Но эти строки вызывают отчетливую ассоциацию с тем мистическим сюжетом, который представил Д. С. Мережковский в статье «Лермонтов. Поэт сверхчеловечества» – встречей Лермонтова с его возлюбленной Варенькой Лопухиной в новом, невидимом мире: «Может быть, и Варенька воскреснет иною,  более прекрасною и вместе с тем точно такою же, даже до маленького родимого пятнышка над бровью, по которому ее узнает Лермонтов (…). И со “звуками небес”  сольются эти не  “скучные песни земли”.  И,  может быть, Лермонтов примет этот настоящий рай.  А если примет,  то конец бунту в любви, конец богоборчеству в богосыновстве» [1, с. 378–416]. А может быть,  еще ближе к этому сюжету другое стихотворение Советникова: «Есть проницательность. Есть тайна. / Мы вновь приблизимся случайно, / Когда сойдет остаток лет. /  Пространств весенних окрыленность /  Пронижет душу,  как влюбленность, / Как весть о том, что смерти нет. / Тогда, скользнув прозрачной тенью / Меж праздностью и канителью, / Появишься, мой ангел, ты. / И будут в дымке предрассветной, / Как в легкой лирике заветной, / Сквозить небесные черты» [4]. 

«Неземная любовь к земле –  особенность Лермонтова, едва ли не единственная во всемирной поэзии» [1,  с. 378–416].  На наш взгляд,  это определение очень точно и по отношению к поэзии Леонида Советникова.  Приведем строки: «Догорел закат,  лишь синий пепел тлеет /  Золотыми искрами глубин. /  Будто говорит:  хоть сердце леденеет, до последних проблесков люби» [2,  с. 131]. «Вкус поляники,  прятки фиалок /  И синевы до краев фиал… / Мира и света щедрый подарок, /  Будто ребенок его приял» [2,  с. 15]. «Взгляд покорен суровой простотой / Земли,  где даже спящий куст врачует / Слепую душу, и слепая чует / Блаженства в небе отблеск золотой» [2, с. 112]. 

Таким образом,  присутствие лермонтовских традиций в поэзии Леонида Советникова проявляется, прежде всего, на уровне отдельных мотивов,  образов и сквозных тем,  ритмико-интонационных созвучий и философско-метафизических параллелей.  Необходимо отметить,  что эти проявления –  не сознательные заимствования,  а часто интуитивные совпадения, особая форма творческого диалога,  преодолевающего столетия:

И в душе, блуждающей в дыму, 

И в стране, где пошлое в почете, 

Лирика бывает на излете 

И почти не слышной никому. 

 

Но бывает!.. Птица в светлой роще 

Так звенит иль речка меж камней – 

Чем безвестней, тем родней и проще; 

Чем родней, тем тише и грустней [2, с. 132]. 

 

Ярославский педагогический вестник – 2012 – № 2 – Том I (Гуманитарные науки)
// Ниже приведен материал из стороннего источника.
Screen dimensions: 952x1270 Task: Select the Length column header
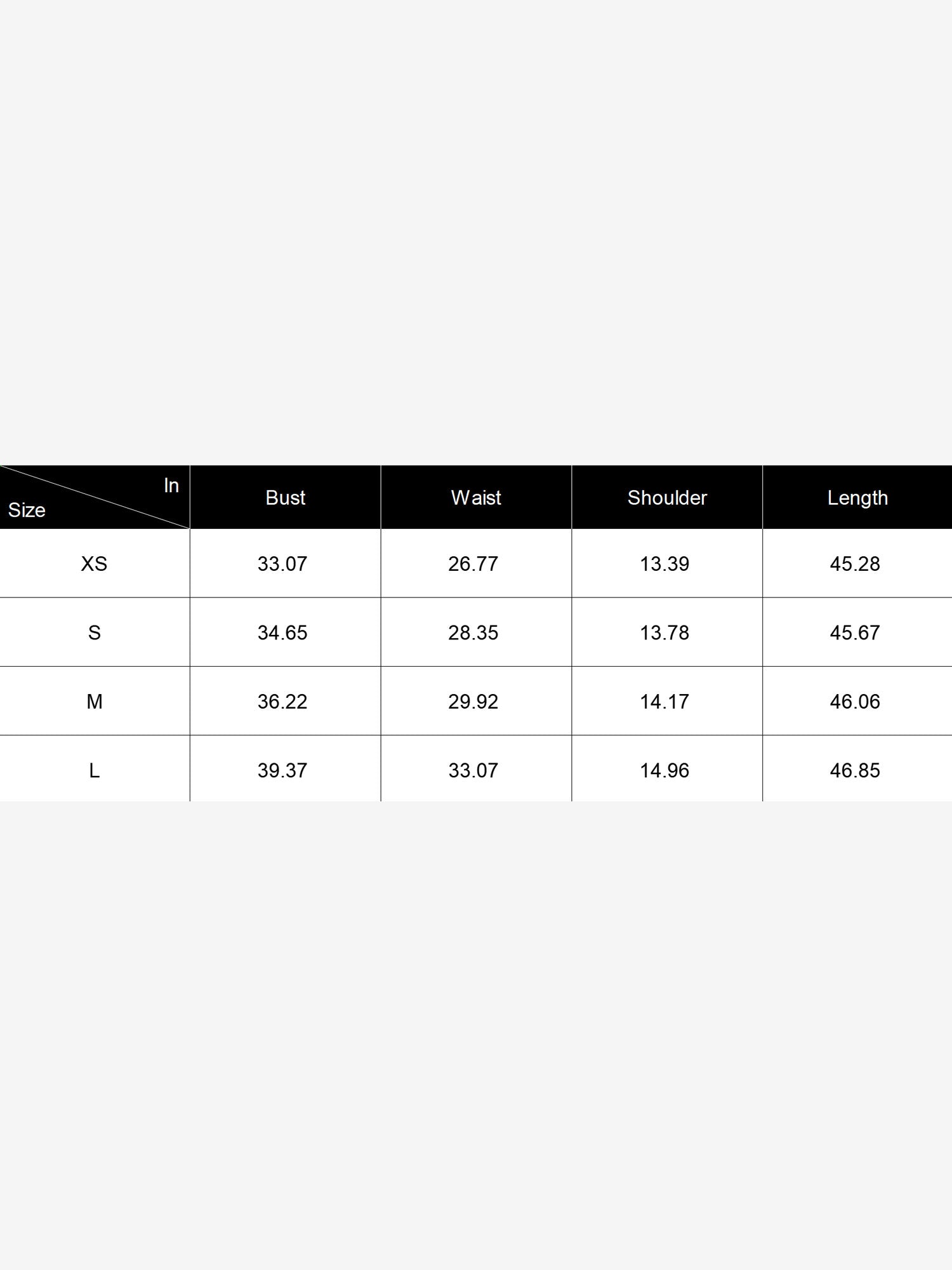click(x=857, y=498)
http://vestnik.yspu.org/releases/2012_2g/53.pdf

 

Библиографический список

1. Мережковский,  Д.  С.  М.  Ю.  Лермонтов.  Поэт сверхчеловечества  [Текст] / Д. С. Мережковский // В тихом омуте. Статьи и исследования разных лет / Д. С. Мережковский. – М., 1991. – С. 378–416. 

2. Советников,  Л.  Н.  Спящий куст.  Избранное[Текст] /  Л.  Н.  Советников. –  Рыбинск:  Рыбинский Дом печати, 2006. 

3. Советников, Л. Н. Стихотворения [Электронный ресурс] /  Л.  Н.  Советников. –  Режим доступа: http://www.poezia.ru/article.php?sid=89444

4. Советников, Л. Н. Стихотворения [Электронный ресурс] /  Л.  Н.  Советников. –  Режим доступа: http://www.hrono.ru/proekty/parus/sovet0811.php 

5. Лермонтов,  М.  Ю.  Стихотворения  [Электронный ресурс] /  М.  Ю.  Лермонтов. –  Режим доступа: http://lermontov.chitalnya.ru/

6. Советников, Л. Н. За два предела [Текст] / Л. Н. Советников // Очарованный странник. – 1996. – № 3.